-- Start EXTRACT TO READ --

# 5g24: what's RAID



## Piet Keizer (Aug 16, 2001)

RAID appears to be a nice feature of the new 10.1. But what is it?


----------



## schnupie (Aug 16, 2001)

Raid lets you "combine" 2 or more harddrives into one. Theres various Raid levels (0,1,3, 5.). Some of them help you to gain throughput speed, others mirror a drive by createting an exact copy of one drive on a second drive in realtime, so if one drive fails, the other one can kick in after just a little bit of  downtime. Raid 5 combines 3 or more drives into one logical drive. With Raid 5 part of the drives capacity is used for redundancy information. If one drive in a Raid 5 setup fails, u usually dont loose any data and u can coninue working. The whole thing would just slow dopwn quit a bid until you replace the broken hard drive.

Hope that helps some
Alex


----------



## Matrix Agent (Aug 16, 2001)

Can you set up RAID to have two HD's appear as one to the computer, as well as back up everything on one hd?


----------



## neondiet (Aug 17, 2001)

> _Originally posted by schnupie _
> * ... others mirror a drive by createting an exact copy of one drive on a second drive in realtime, so if one drive fails, the other one can kick in after just a little bit of  downtime.*
> 
> Sorry, but that's not true.  With RAID 1 (mirroring) if one drive fails the system should take that drive offline, report an error, but will still keep on running.
> ...


----------



## ulrik (Aug 17, 2001)

-- End EXTRACT TO READ --
-- Start DATA LINES --

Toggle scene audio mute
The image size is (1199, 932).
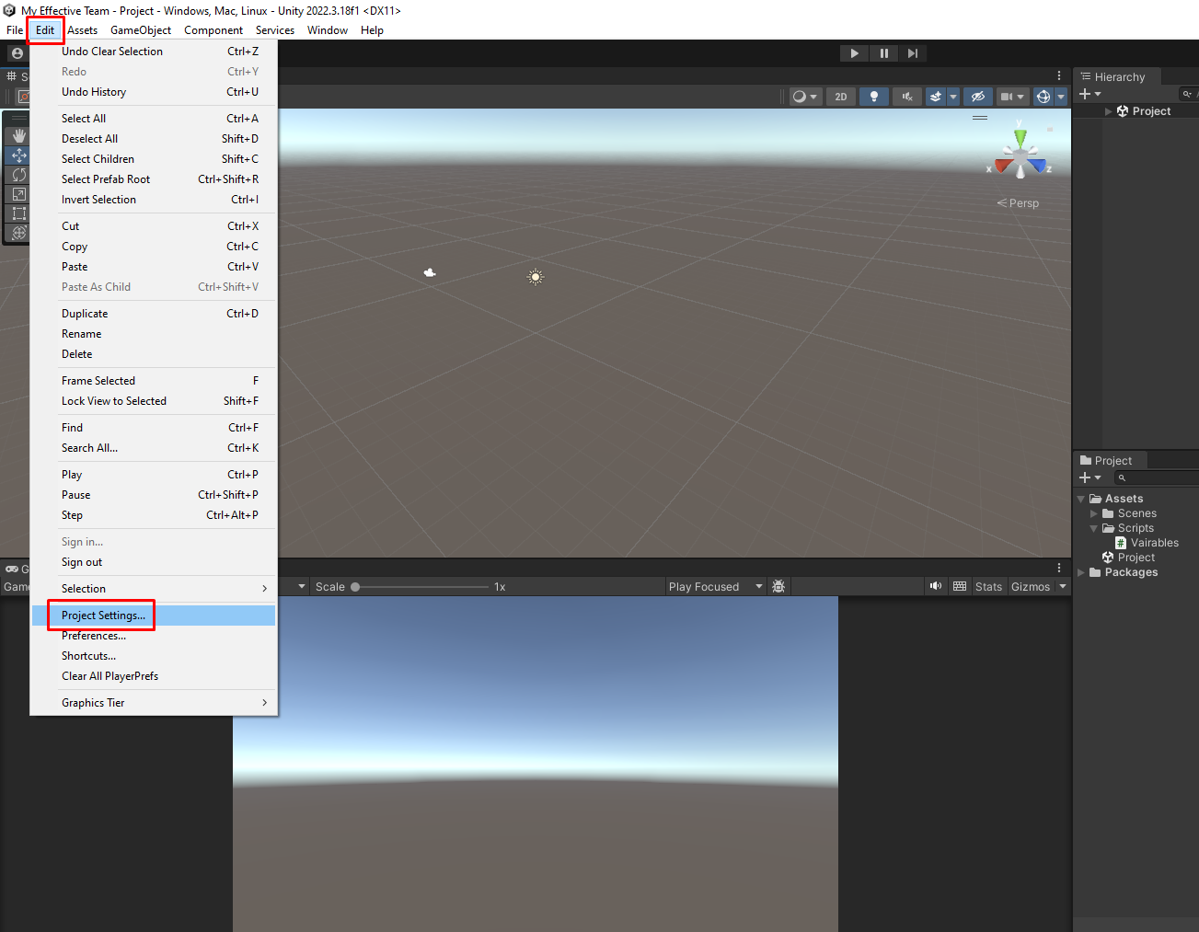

-- End DATA LINES --

EXERCISES TO COMPLETE:
A – Reproduce the part of the RAID forum thread starting at "Raid lets you" and ending at "broken hard drive.".
B – List every username that appears as a post header in the RAID forum thread.
C – Carry the RAID forum thread forward from the point where it stops.

TASK-BY-TASK OUTPUTS:
A –
Raid lets you "combine" 2 or more harddrives into one. Theres various Raid levels (0,1,3, 5.). Some of them help you to gain throughput speed, others mirror a drive by createting an exact copy of one drive on a second drive in realtime, so if one drive fails, the other one can kick in after just a little bit of  downtime. Raid 5 combines 3 or more drives into one logical drive. With Raid 5 part of the drives capacity is used for redundancy information. If one drive in a Raid 5 setup fails, u usually dont loose any data and u can coninue working. The whole thing would just slow dopwn quit a bid until you replace the broken hard drive.

B – Piet Keizer, schnupie, Matrix Agent, neondiet, ulrik

C –
I think one of the most used RAID modes is RAID-5. Imagine you have let's say five 20 gig drives in RAID-5. If data gets written to this RAID-Array
(RAID stands for Redundant Array of Independant Disks), the data is stripped over the four drives, so it can - theoretically - write four times faster than on one disk. So, let's say the data which is to written is 00111011 in binary.
The first disk will get the first "0", the second the second "0", third disk will get the "1", fourth will get another "1". Now, the fifth disk (the parity disk) writes a "0" if the checksum of the four disks is even (as in this case 0+0+1+1 is 0 modulo 1, so it is even) and a "1" if it is uneven. The rest will be written in the same process. Now, you may ask, why would I waste 2 gig in this case for a parity drive? Easy. Imagine one of the four drives fails...the data is lost, because the bits stored on this drive are lost....right? No. Due to the parity disk, it is easy to restore the disk (most RAIDs do this automatically as long as the failing drives is not physically damaged...they automatically unmount it, format it, and restore it). This restore-process now uses the parity bit. So let's say drive three fails in our example. We have the bits 00?1 with an even parity, so the missing bit HAS to be a 1. This system is good for storage of very important data which has to be accessible all the time (company webservers, huge file servers etc). That's basically the advantage of RAID-5 (as long as only one drive fails...good .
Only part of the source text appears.